__Prompt__. Exactly and only the lines from the one with "Image resolution: width=650" through the last line of the records need to be set down; please skip the pictures.

---------- Input data

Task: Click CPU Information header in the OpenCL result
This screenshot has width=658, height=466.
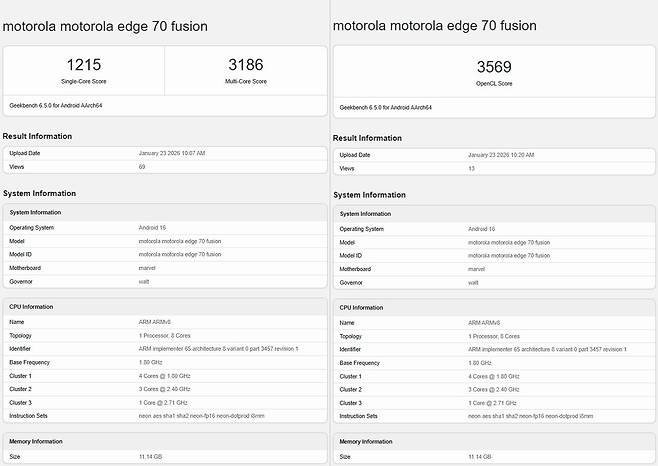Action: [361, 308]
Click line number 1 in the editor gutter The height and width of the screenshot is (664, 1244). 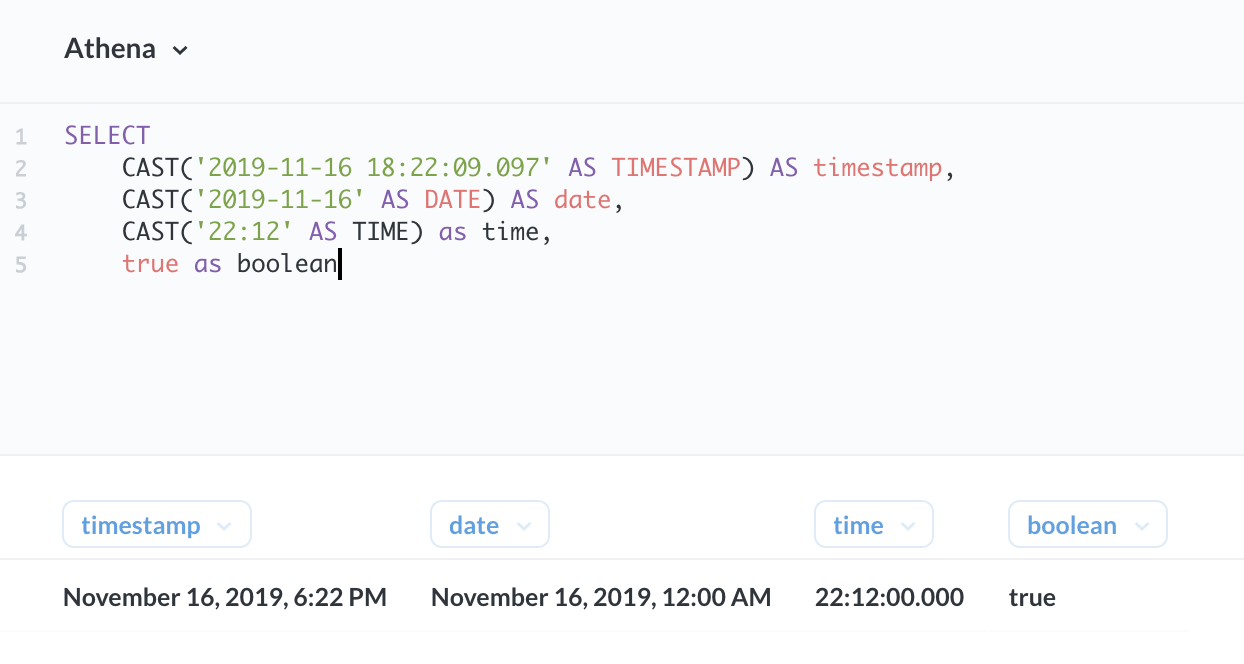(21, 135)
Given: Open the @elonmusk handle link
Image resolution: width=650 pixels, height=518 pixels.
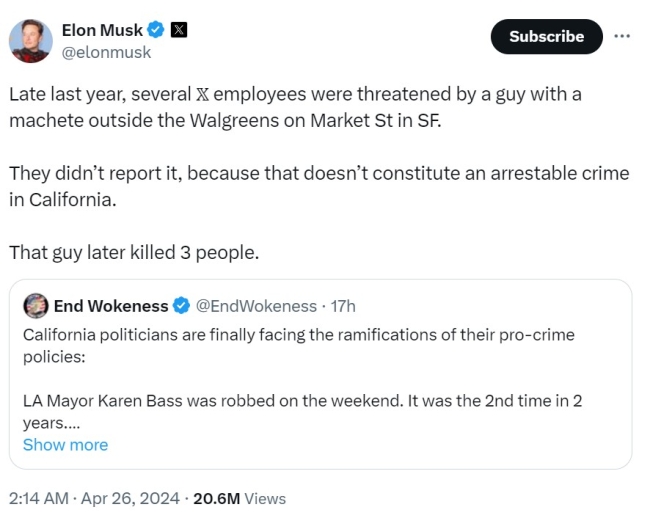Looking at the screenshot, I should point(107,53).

--------------------

__The completed task__.
Image resolution: width=650 pixels, height=518 pixels.
Looking at the screenshot, I should point(107,53).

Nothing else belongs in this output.